**Text extract:**
##########

Needs some illustrations[edit]

Reading this I get the feeling the topic is being touched too lightly. This probably needs diagrams to explain this in-depth as is done with other software design patterns.--JamesPoulson (talk) 06:22, 26 April 2014 (UTC)

Limiting examples?[edit]

I don't think that Cairgnorm belongs here. That is totally client side and only handles requests in the sense that it waits for asynchronous replies to its requests to web servers. Although it has a controller in a sense, it doesn't seem to fit with the description of a Front Controller on this page (talk) 10:09, 15 September 2011 (UTC).

Moved from User talk:Ekerazha: Ekerazha (talk) 14:47, 8 April 2010 (UTC)

Why pull the references from Front Controller pattern page? Dmforcier (talk) 20:48, 26 March 2010 (UTC)

I see that the referenced articles were removed. In such a case, remove the article reference but leave the name of the framework. It was the article that went away, not the framework. Dmforcier (talk) 17:04, 27 March 2010 (UTC)

If the framework is not notable it shouldn't be mentioned, that's spam. What about if everyone adds his own framework to the list? Ekerazha (talk) 12:01, 28 March 2010 (UTC)
Who made you the big spam sheriff of the house? Get off your high horse and follow procedure. If a page is subject to deletion it should be voted on. If you think a reference is spam, say so on the talk page. Don't just take it upon yourself to decide what is important and what isn't. Dmforcier (talk) 20:46, 28 March 2010 (UTC)
Not really, there's also speedy deletion and prod. However, the articles related to that stuff have been deleted through AfD because they're not notable, live with it. As per WP:WEIGHT, "Neutrality requires that the article should fairly represent all significant viewpoints that have been published by reliable sources, and should do so in proportion to the prominence of each.", while your stuff is related to content without reliable sources, it doesn't meet WP:GNG and it has been deleted through Afd (WP:Articles_for_deletion/PHP_Fat-Free_Framework, WP:Articles_for_deletion/Kumbia_PHP_Framework) because it's not encyclopedic, so that stuff should be removed. Ekerazha (talk) 10:42, 31 March 2010 (UTC)
The notability guideline actually doesn't apply to article content, only article inclusion. The third paragraph of the lead section of the guideline says so explicitly. The closest thing we have to a guideline that would cover the inclusion/exclusion of such material within an article is WP:HTRIVIA, which is an essay (although an often-cited one). If the inclusion of information in an article is trivial; in other words, not important to the article, it probably shouldn't be included. That might apply to the inclusion of non-notable examples of software in a subject like this one, or it might not.
The only way to truly decide whether or not the information should be included is through consensus. Basically, Ekerazha, you have to convince Dmforcier that it's inappropriate to include that information. Or, Dmforcier, you have to convince Ekerazha that the information should be included. You can also compromise, such as coming up with a way to determine what software should be listed in the article. If you can't come to an agreement between the two of you, there are a number of dispute resolution methods that can be employed. In this case, a third opinion might be helpful. Unfortunately there is no "rule" that determines whether either of you are correct here. The only policy that I think applies to your dispute at the moment is WP:EW, which means you shouldn't be reverting each other the way you were before. You've now stopped that behavior, and you're discussing the topic, which is exactly what should be done.

##########

Items listed in a dataset
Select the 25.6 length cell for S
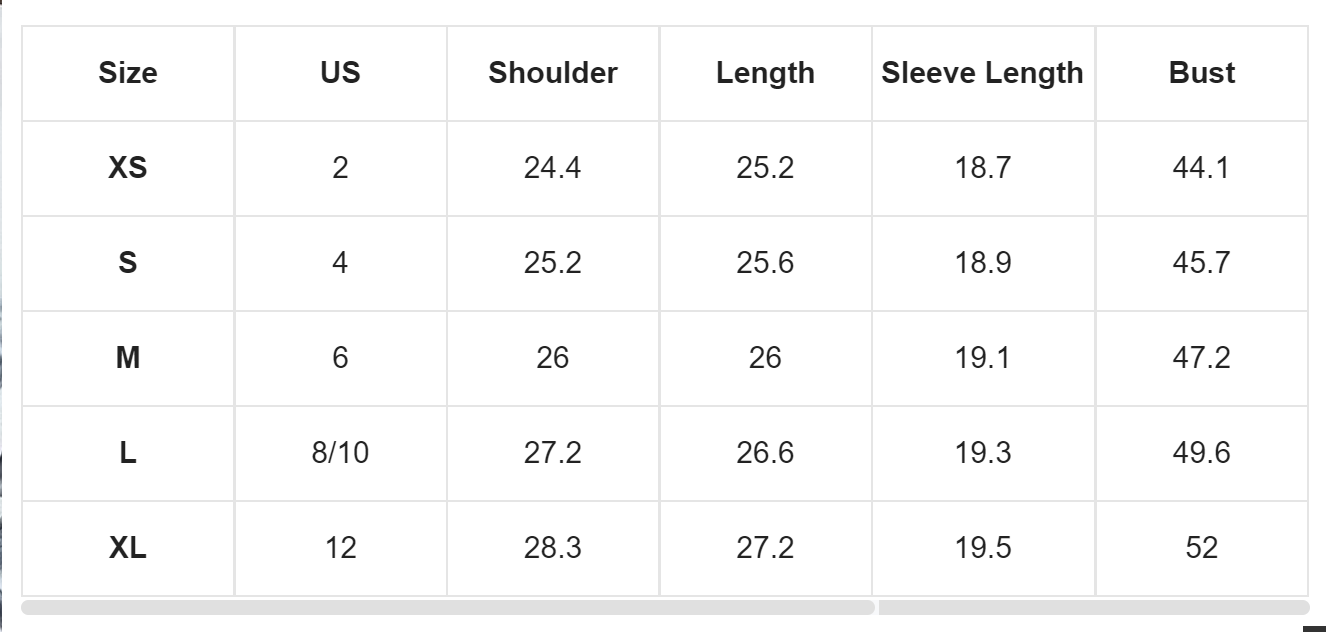 (x=765, y=263)
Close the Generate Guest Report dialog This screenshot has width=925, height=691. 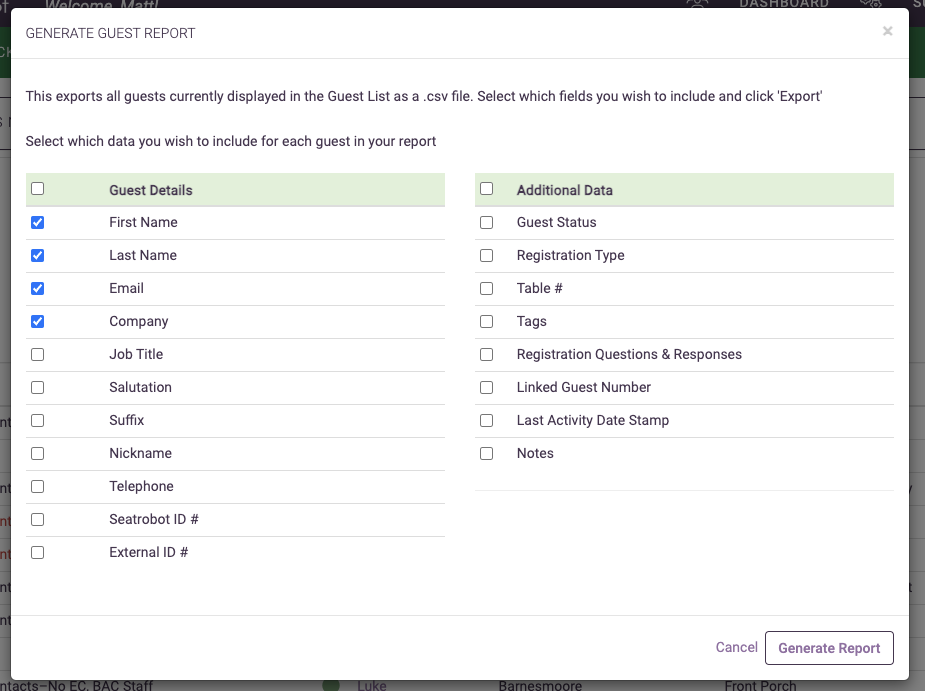[887, 31]
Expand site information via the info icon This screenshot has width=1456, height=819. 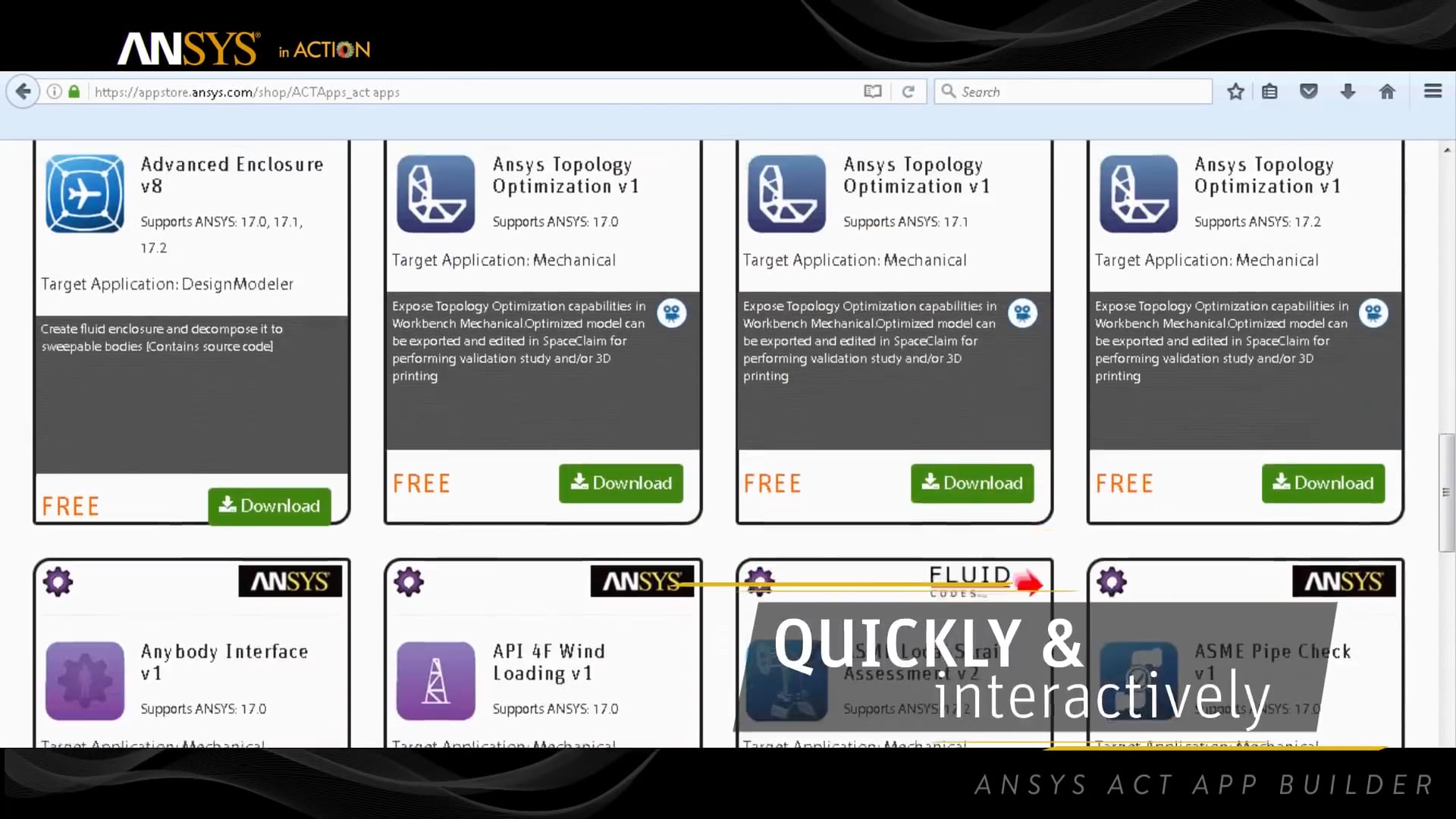point(54,91)
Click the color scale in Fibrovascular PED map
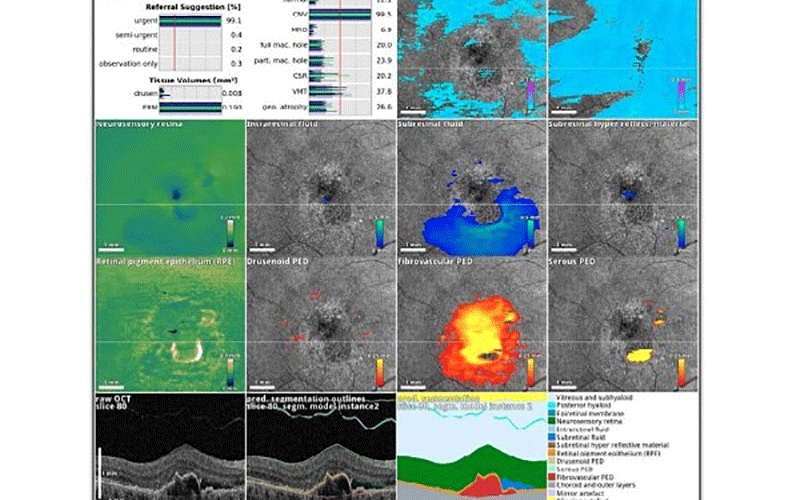Screen dimensions: 800x500 click(x=533, y=372)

##########

**Task to complete:** Resume the talk-page discussion about the Front Controller pattern article, picking up right after its final sentence.

**Answer to the exercise:**
My suggestion is to move this discussion to the article's talk page, so that anyone else working on the article now or in the future might see what was discussed regarding its contents. That will also make things much easier if you do decide to pursue some sort of dispute resolution. -- Atama 16:46, 31 March 2010 (UTC)
The advice and policy citations are much appreciated. Thanks. In this case what is in dispute is merely a list of real-world frameworks that implement the pattern. I'm not invested in any of them (they may or may not belong), but I object to the assumption that if something doesn't merit an article, then it can't be mentioned. And also the practice of modding without discussion. I'll move henceforth to the discussion pages. Dmforcier (talk) 18:20, 1 April 2010 (UTC)
Again, what about if everybody adds his own framework to the list? That's not really intelligent. Also, I think WP:WEIGHT (that I already mentioned) could be applied here. Also, the first who "modded" the article was the one who added that non-notable items. Ekerazha (talk) 14:33, 8 April 2010 (UTC)
Why would that be a bad thing? Shouldn't such a list tend to err on the side of completeness? It's not like anyone is extolling a framework's virtues. That might be spam. But this is is merely an acknowledgment that the framework exists. No way I can consider that spam. Now let's hear some other opinions, shall we? Dmforcier (talk) 19:44, 9 April 2010 (UTC)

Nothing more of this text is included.